Fortunately, Gordon and Tracey are a solid support system and he has his daughter, his work and his house to keep him focused and sane.

8:49 AM  
Blogger howard said...

DJ,

Lynn seems to be definitely pursuing the idea that the parent handles the parenting, and the girlfriend gets out of the way. Even during the “ice cream incident”, Elizabeth immediately apologized for overstepping her bounds. From the way the strip is headed, if there is to be a resolution, then it appears it would have to be Françoise accepting whatever Anthony says and probably apologizing to Elizabeth for being rude. Elizabeth graciously accepts the apology, makes a bad pun, and then there is a group hug.

8:50 AM  
Blogger howard said...

Adrianne,

I like the advice of 4, 5, and 6; but for little Françoise, we haven’t seen any evidence of her obsessing over her mother’s leaving, or that her bad behaviour is related to it. At 2 years old, and with very limited exposure to other families, and the strong likelihood that Anthony has eliminated all traces of Thérèse from the home, the idea that her mother left her, may not have occurred to her yet.

8:51 AM  
Blogger DreadedCandiru2 said...

Like you reminded me, the Mayes felt somehow threatened by Therese, by her unwillingness to deal with the bland parts of married life.
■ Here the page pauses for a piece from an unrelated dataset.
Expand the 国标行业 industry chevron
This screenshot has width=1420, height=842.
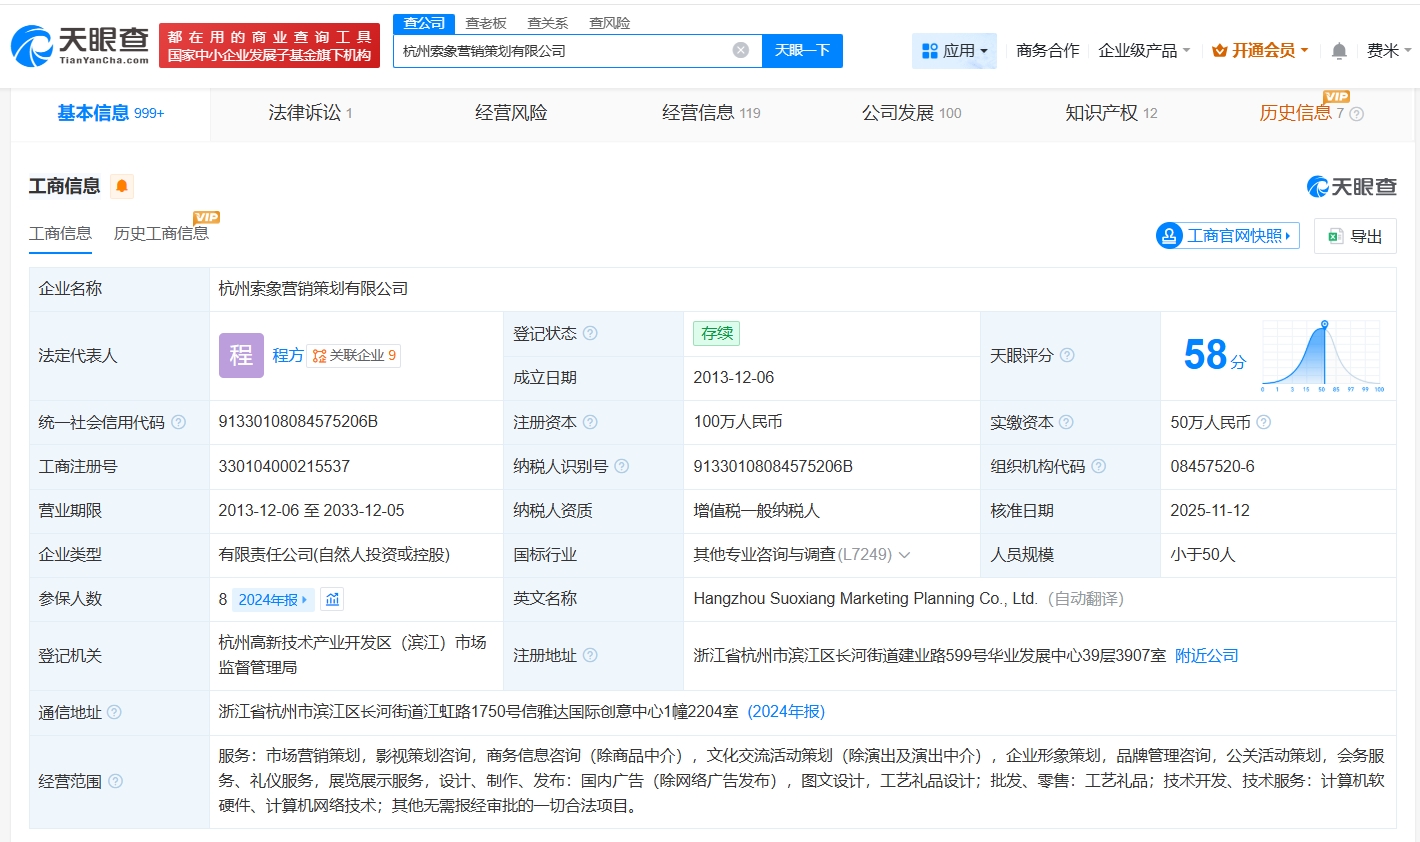coord(904,555)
For Mike to condemn her for that seems odd but for them, it's in character. As for Françoise, I agree with adrienne when she says doubts the little girl even realizes that she's missing out. In her oh-so-limited experience, mommies don't exist.

9:07 AM  
Blogger howard said...

dreadedcandiru2,

For Mike to condemn her for that seems odd but for them, it's in character.
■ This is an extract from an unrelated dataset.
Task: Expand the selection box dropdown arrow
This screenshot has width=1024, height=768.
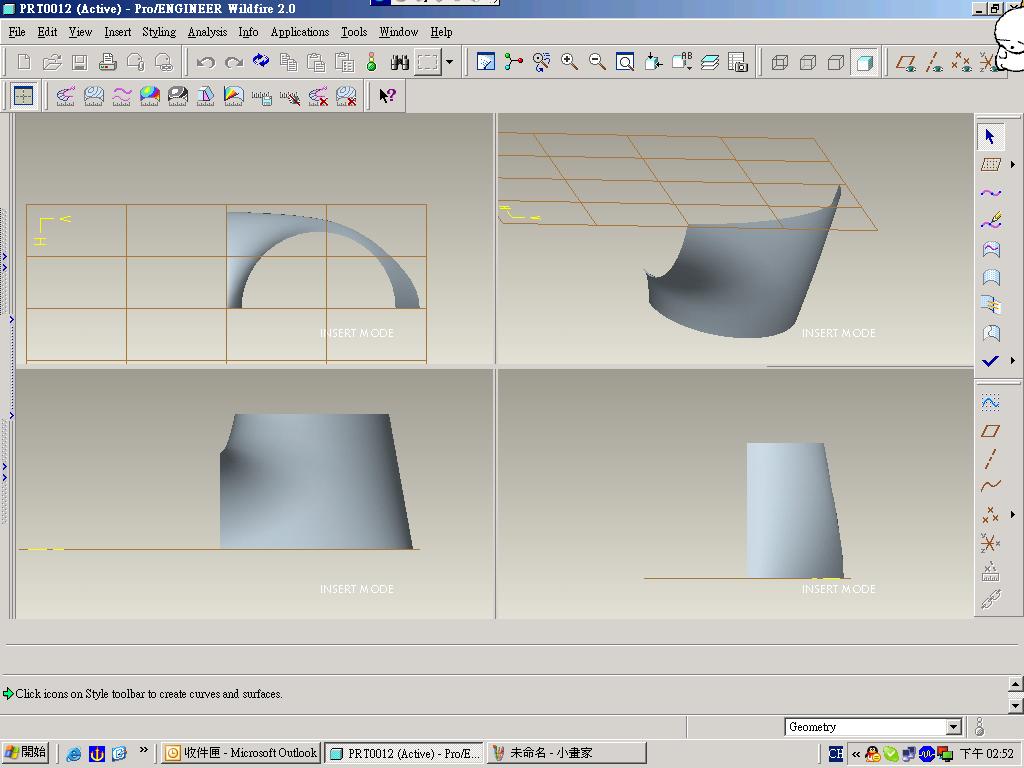Action: (449, 62)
With Mike, we have to remember that even though it looks like he is in control of his marriage, he really isn’t, even though Deanna lets him think he is. Whatever views he may have about anyone else’s marriage do not necessarily have to match anything going on in his marriage.

10:56 AM  
Blogger DreadedCandiru2 said...

This raises a good point: what does Deanna think of what's going on in Liz's life? She doesn't, as far as I can see, have a strong opinion one way or another because Liz isn't a part of her life, that what she does is none of her business. They seem to know each another well enough to say high to one another and that's about it.

12:13 PM  
Blogger howard said...

dreadedcandiru2,

September 16, 2006 is the last time Deanna and Elizabeth spoke to each other in the strip. Based on that conversation, I would rate Deanna as curious about what is going on in Liz’s life, but has no opinion about it.

3:01 PM  
Blogger DreadedCandiru2 said...

That seems appropriate enough. They probably won't have much to do with one another until after the wedding when Dee puts her two cents in about how to raise children. As of right now, though, the old-fashioned separation of married and single women into mutually exclusive tribes is keeping them from palling up.

3:14 PM  
Blogger howard said...

dreadedcandiru2,

They probably won't have much to do with one another until after the wedding when Dee puts her two cents in about how to raise children.

I wonder if Dee's advice will agree with Elly's? Hmm!